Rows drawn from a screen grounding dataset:
## START

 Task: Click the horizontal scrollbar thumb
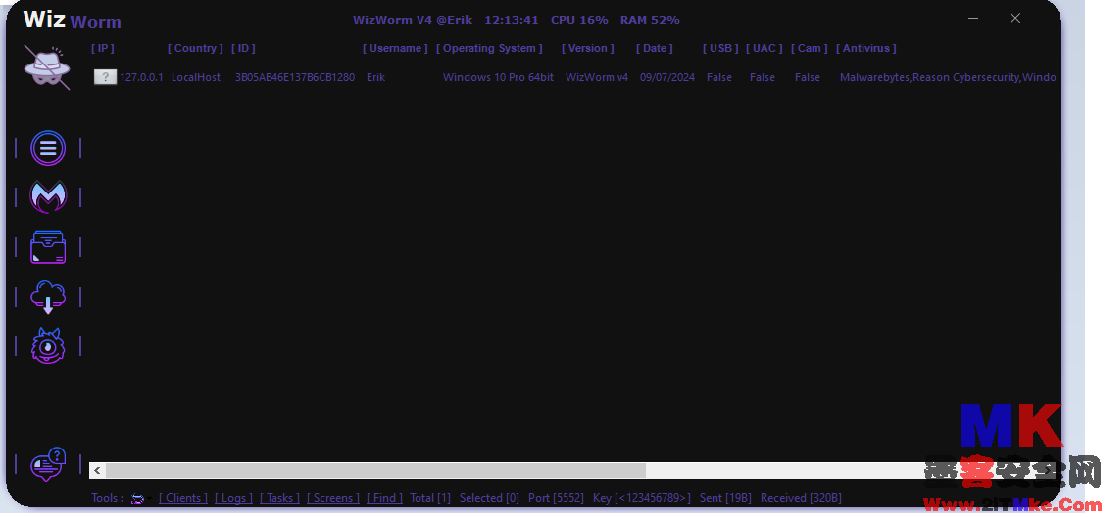point(375,470)
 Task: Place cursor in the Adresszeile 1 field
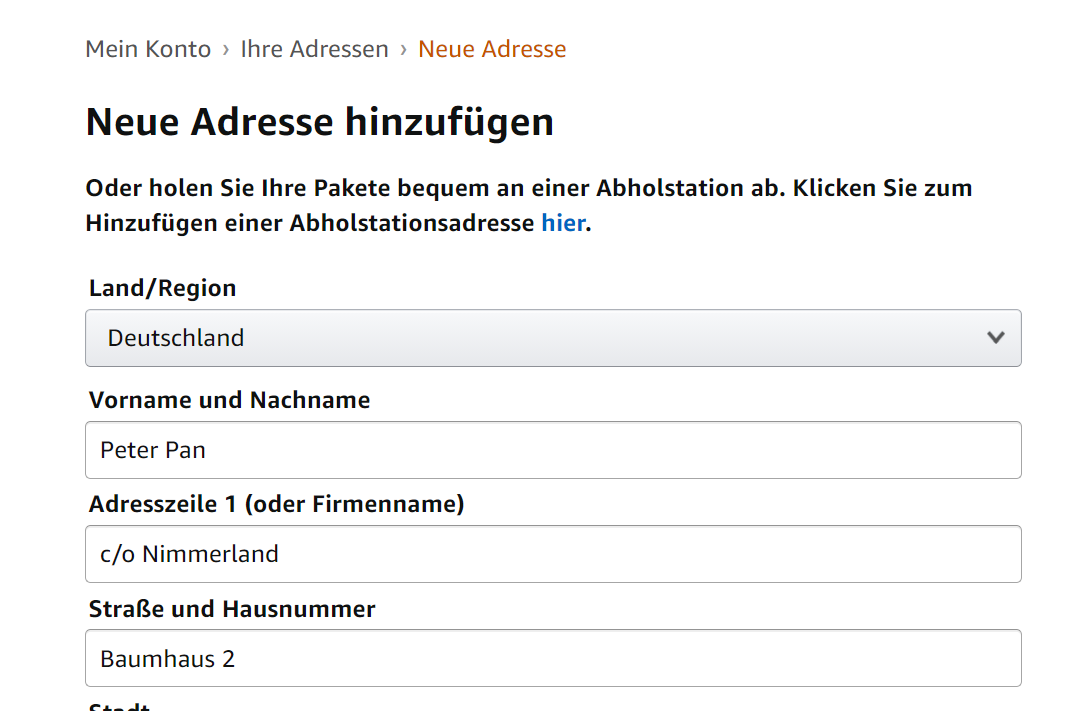(x=552, y=554)
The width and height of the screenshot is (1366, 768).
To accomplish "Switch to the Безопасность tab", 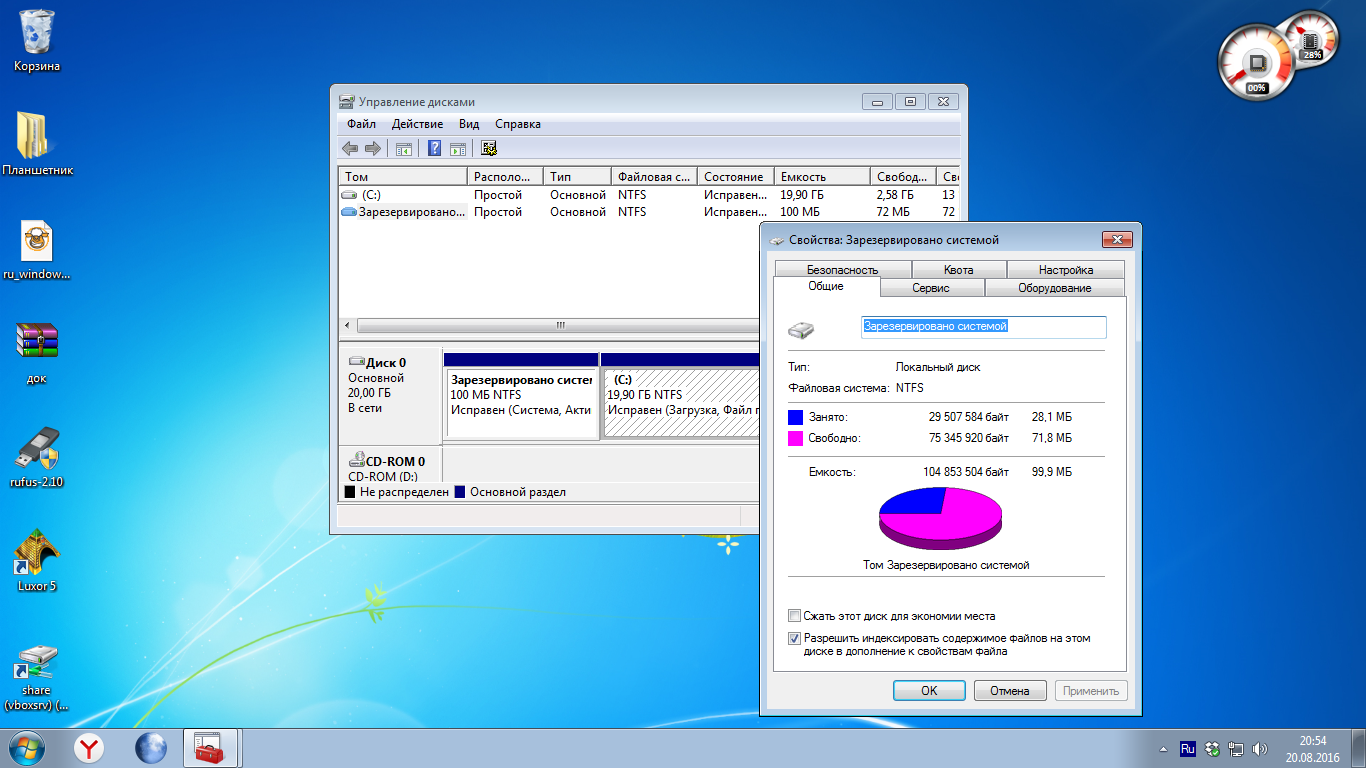I will click(842, 270).
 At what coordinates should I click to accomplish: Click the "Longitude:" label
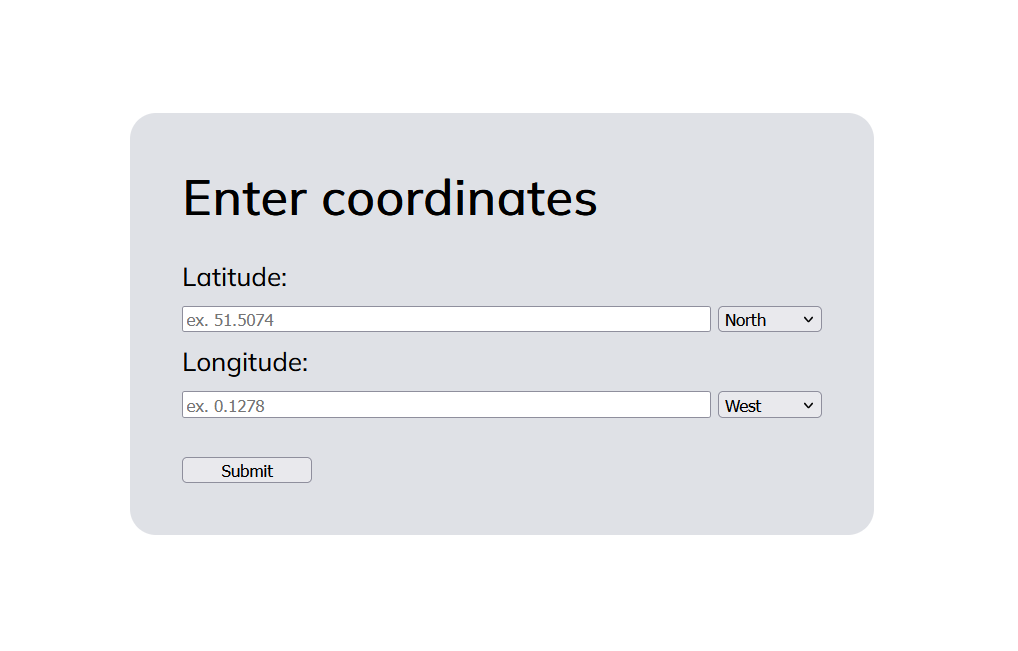pos(245,362)
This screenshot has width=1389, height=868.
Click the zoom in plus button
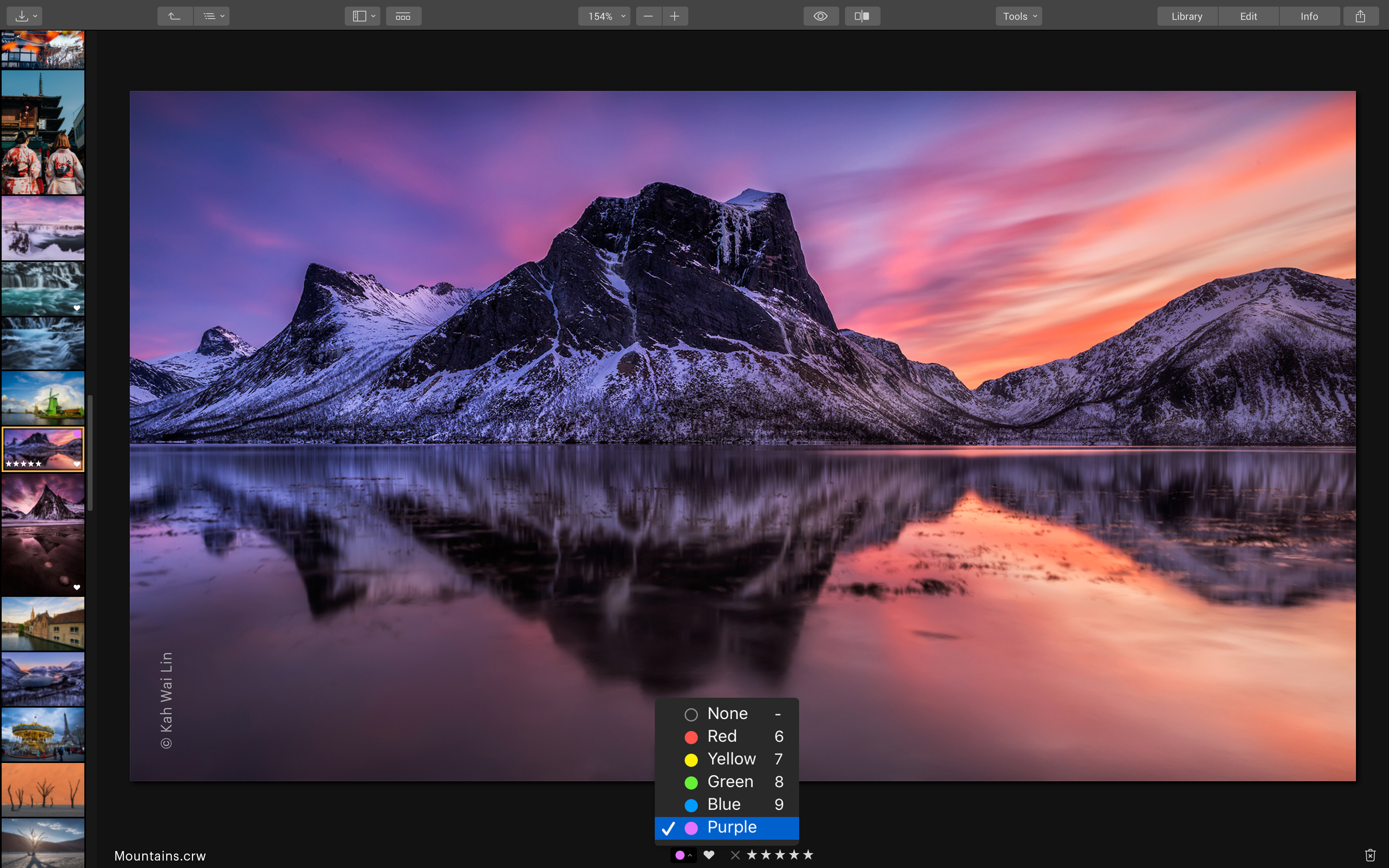pyautogui.click(x=675, y=16)
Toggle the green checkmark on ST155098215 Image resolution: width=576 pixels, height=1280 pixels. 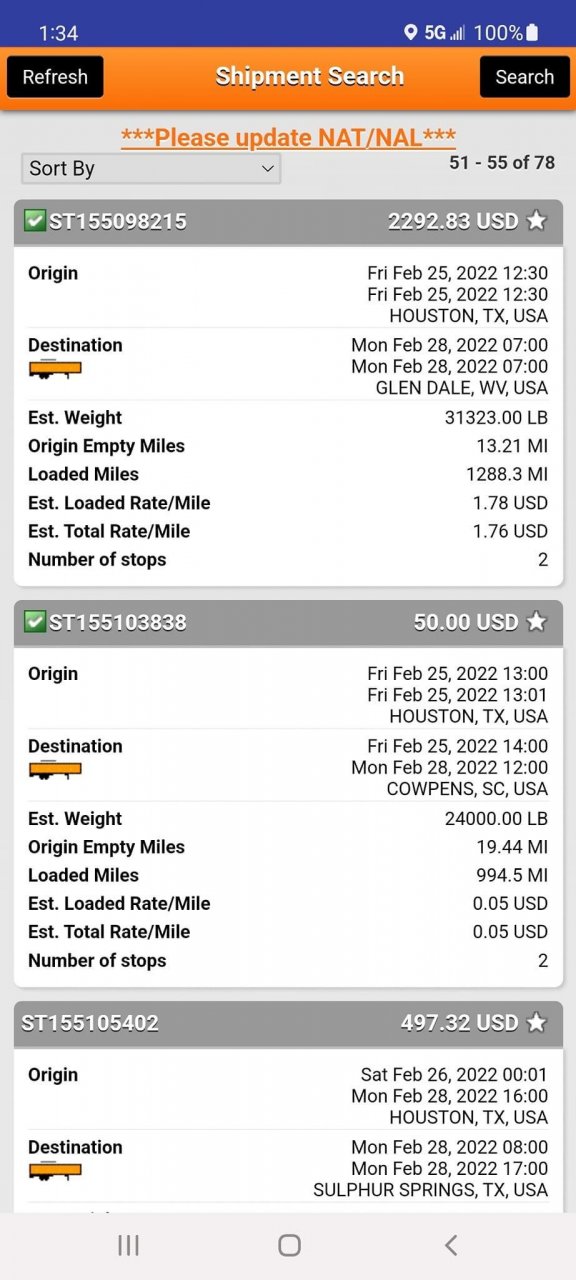click(35, 220)
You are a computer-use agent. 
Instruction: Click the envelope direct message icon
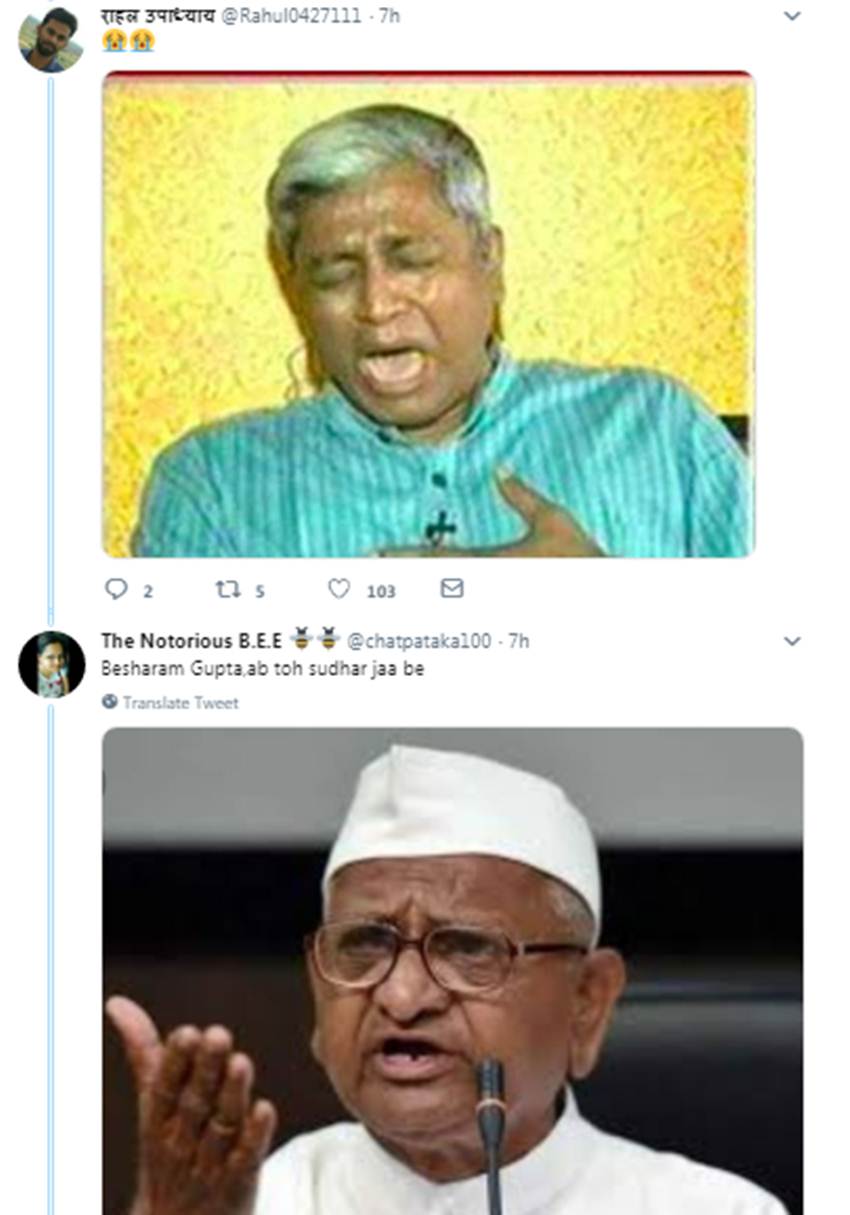click(x=452, y=588)
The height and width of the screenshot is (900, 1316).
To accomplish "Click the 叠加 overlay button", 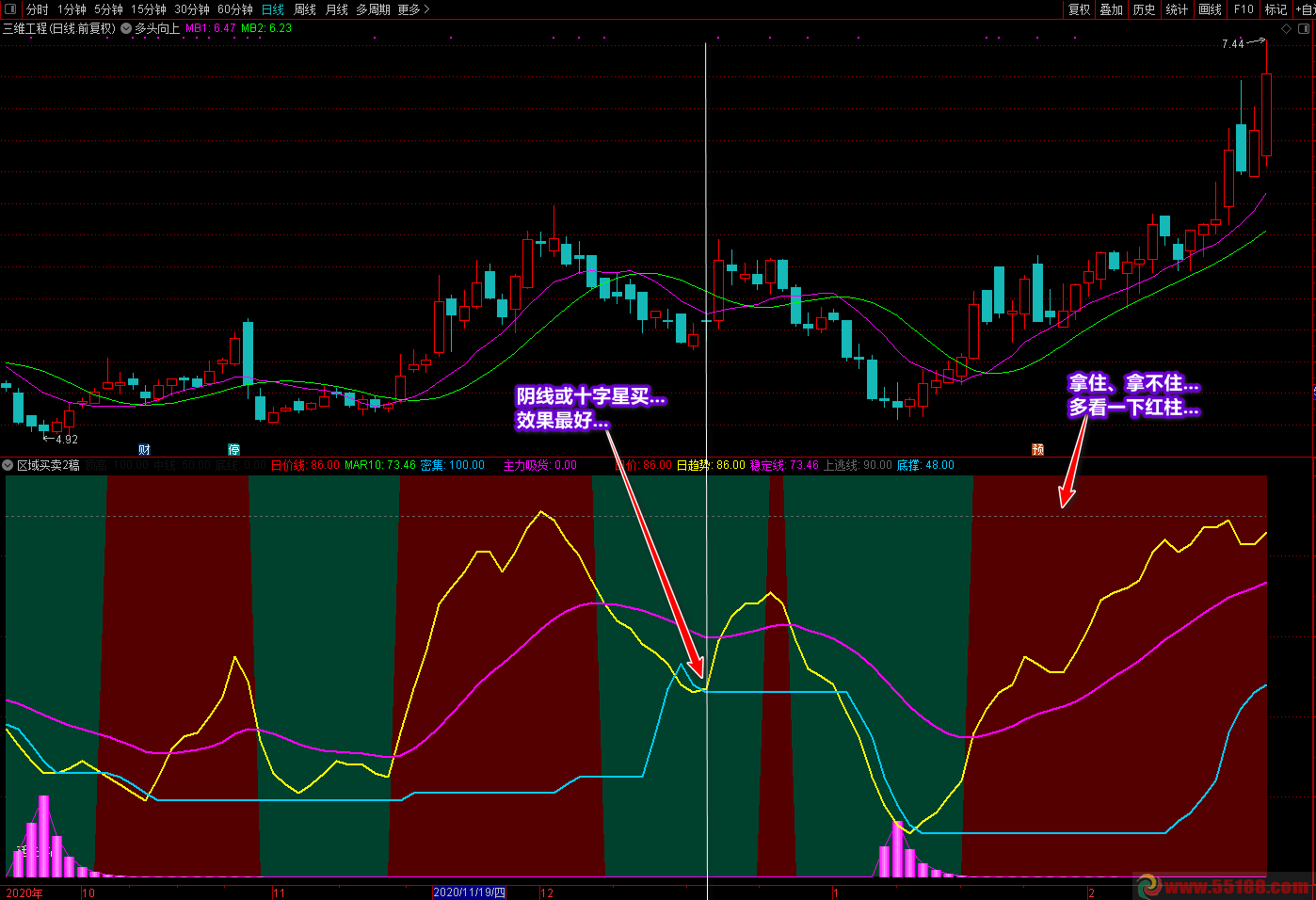I will click(x=1112, y=9).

## END

Filter the material above, keeping only the lines that contain the word "screenshot".

Result of this exercise
The width and height of the screenshot is (1366, 768).
This screenshot has width=1389, height=868.
The height and width of the screenshot is (900, 1316).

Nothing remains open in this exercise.